The automatic hash-generation is very interesting. If the hash is based solely upon the access list entry, that would make it easy to have a script on a central syslog server parse the syslog for the same event occuring on multiple routers.


shivlu jain (guest)
June 5, 2009 at 1:24 p.m. UTC

hast algorithm is really a nice trick.

regards shivlu jain


AH (guest)
June 8, 2009 at 11:22 p.m. UTC

I was really hoping this was a feature supported by 3750 switches - all the vlan ACL's I have to monitor would have been a nice touch


Mark (guest)
June 11, 2009 at 6:30 a.m. UTC

Any commands to change the behavior of that one line with log subcommmand, saying that even with that log subcommad I do not want that to be logged on the syslog (to appear on sh log)?
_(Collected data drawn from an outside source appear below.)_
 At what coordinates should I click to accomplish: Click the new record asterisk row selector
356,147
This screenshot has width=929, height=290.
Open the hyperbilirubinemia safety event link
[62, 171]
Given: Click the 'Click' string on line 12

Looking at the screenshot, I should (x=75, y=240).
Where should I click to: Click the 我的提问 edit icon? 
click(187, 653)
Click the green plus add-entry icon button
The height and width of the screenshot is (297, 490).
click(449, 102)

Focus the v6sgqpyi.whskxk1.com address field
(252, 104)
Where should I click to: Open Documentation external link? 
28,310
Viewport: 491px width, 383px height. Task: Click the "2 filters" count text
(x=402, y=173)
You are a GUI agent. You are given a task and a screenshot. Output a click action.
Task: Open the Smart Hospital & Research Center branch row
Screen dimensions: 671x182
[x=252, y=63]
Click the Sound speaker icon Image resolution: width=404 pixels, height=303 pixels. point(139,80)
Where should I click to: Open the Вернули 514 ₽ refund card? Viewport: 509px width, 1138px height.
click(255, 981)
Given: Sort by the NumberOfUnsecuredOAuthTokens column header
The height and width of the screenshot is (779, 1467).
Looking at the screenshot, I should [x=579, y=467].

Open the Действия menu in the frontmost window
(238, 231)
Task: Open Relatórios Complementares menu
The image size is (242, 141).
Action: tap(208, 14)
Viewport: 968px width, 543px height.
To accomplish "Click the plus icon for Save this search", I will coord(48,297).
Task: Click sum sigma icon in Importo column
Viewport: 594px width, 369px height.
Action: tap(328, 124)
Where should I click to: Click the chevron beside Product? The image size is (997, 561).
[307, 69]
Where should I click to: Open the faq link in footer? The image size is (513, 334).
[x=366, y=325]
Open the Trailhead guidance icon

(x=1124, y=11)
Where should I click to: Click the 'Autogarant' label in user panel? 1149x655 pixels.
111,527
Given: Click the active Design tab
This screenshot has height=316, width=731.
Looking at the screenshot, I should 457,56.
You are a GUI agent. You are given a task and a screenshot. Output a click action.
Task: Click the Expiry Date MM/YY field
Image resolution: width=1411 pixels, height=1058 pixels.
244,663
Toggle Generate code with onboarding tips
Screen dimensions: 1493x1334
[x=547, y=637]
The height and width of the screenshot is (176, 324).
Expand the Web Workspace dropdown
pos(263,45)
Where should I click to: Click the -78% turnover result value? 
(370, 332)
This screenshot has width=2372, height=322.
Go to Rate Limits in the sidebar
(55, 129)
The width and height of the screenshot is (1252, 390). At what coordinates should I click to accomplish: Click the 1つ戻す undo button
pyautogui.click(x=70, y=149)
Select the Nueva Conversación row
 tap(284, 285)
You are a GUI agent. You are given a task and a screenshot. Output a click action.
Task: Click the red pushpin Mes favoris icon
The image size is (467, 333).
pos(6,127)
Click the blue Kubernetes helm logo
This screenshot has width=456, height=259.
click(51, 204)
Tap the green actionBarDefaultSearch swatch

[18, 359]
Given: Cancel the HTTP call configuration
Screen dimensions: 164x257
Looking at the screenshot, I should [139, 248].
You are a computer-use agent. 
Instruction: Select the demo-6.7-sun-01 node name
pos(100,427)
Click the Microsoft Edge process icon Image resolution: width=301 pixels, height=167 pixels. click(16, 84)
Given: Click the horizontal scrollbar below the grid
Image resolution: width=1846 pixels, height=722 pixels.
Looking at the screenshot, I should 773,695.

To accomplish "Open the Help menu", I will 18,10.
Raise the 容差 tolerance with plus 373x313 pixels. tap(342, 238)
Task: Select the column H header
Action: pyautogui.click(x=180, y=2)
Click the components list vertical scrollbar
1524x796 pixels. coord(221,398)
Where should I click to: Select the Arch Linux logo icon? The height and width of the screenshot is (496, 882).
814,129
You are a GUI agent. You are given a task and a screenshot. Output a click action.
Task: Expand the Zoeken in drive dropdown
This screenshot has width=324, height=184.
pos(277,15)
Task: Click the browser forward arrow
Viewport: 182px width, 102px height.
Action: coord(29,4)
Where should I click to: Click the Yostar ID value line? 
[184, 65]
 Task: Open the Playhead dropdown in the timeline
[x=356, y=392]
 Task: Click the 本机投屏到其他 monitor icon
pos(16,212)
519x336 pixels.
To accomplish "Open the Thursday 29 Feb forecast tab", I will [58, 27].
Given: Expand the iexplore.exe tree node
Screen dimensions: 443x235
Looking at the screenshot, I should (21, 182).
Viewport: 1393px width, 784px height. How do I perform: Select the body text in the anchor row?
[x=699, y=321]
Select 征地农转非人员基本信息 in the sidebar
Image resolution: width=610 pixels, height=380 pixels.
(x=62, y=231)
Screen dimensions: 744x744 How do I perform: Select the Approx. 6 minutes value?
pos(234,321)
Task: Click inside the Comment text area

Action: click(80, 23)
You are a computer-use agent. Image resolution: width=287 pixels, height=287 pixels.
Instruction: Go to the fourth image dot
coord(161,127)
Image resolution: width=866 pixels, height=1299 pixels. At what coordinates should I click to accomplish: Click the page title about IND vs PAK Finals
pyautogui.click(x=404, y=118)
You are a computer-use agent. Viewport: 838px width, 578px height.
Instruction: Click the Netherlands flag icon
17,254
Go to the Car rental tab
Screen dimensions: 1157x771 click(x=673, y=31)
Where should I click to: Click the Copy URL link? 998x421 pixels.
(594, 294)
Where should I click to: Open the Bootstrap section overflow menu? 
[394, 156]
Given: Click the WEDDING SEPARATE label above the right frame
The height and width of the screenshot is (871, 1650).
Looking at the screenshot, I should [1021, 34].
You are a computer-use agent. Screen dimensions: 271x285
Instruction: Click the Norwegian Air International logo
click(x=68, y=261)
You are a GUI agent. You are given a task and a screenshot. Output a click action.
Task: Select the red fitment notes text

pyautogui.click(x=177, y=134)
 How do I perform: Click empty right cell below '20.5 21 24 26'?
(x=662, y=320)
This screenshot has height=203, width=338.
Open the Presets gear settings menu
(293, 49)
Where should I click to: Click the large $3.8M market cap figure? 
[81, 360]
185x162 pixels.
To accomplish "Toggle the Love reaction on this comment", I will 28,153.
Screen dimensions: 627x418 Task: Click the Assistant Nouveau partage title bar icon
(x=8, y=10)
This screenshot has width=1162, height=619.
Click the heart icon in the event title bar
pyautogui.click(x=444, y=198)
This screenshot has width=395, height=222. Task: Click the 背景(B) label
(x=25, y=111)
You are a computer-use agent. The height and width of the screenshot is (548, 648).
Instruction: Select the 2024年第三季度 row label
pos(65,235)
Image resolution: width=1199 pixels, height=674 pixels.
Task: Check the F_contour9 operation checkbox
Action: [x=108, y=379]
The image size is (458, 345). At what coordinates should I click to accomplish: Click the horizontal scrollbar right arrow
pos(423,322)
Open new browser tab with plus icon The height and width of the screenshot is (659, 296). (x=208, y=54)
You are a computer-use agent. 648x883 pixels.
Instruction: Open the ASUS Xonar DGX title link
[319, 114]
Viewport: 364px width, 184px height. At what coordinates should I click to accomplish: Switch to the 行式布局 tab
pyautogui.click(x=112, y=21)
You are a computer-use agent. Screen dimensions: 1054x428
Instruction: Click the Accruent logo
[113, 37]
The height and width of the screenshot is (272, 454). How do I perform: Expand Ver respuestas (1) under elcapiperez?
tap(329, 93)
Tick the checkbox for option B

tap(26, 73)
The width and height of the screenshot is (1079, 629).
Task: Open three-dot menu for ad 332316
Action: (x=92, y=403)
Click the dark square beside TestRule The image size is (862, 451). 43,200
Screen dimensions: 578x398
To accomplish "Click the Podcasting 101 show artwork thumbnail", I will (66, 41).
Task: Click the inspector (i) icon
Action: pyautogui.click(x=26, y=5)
The situation requires that because I add the log subcommand on the acl so that the packets that belongs to that interface is handled by software to avoid an IOS bug that I found.


Bugbear (guest)
June 20, 2009 at 3:09 a.m. UTC

Out of curiosity anyone know if this supported on ASA's Commands are not obvious if it is. Great post!


Jahed (guest)
February 4, 2015 at 8:14 p.m. UTC

I've just finished writing the skeleton code in Python that performs ASA ACE to syslog correlation where the hash/cookie option has not been configured on the ASA. The historic syslogs available do not have any cookie/hash values present since the ACL's have not been configured using the "log" keyword. Is there any other way of performing log analysis and syslog to ACE correlation (where cookie/hash values have not been employed)?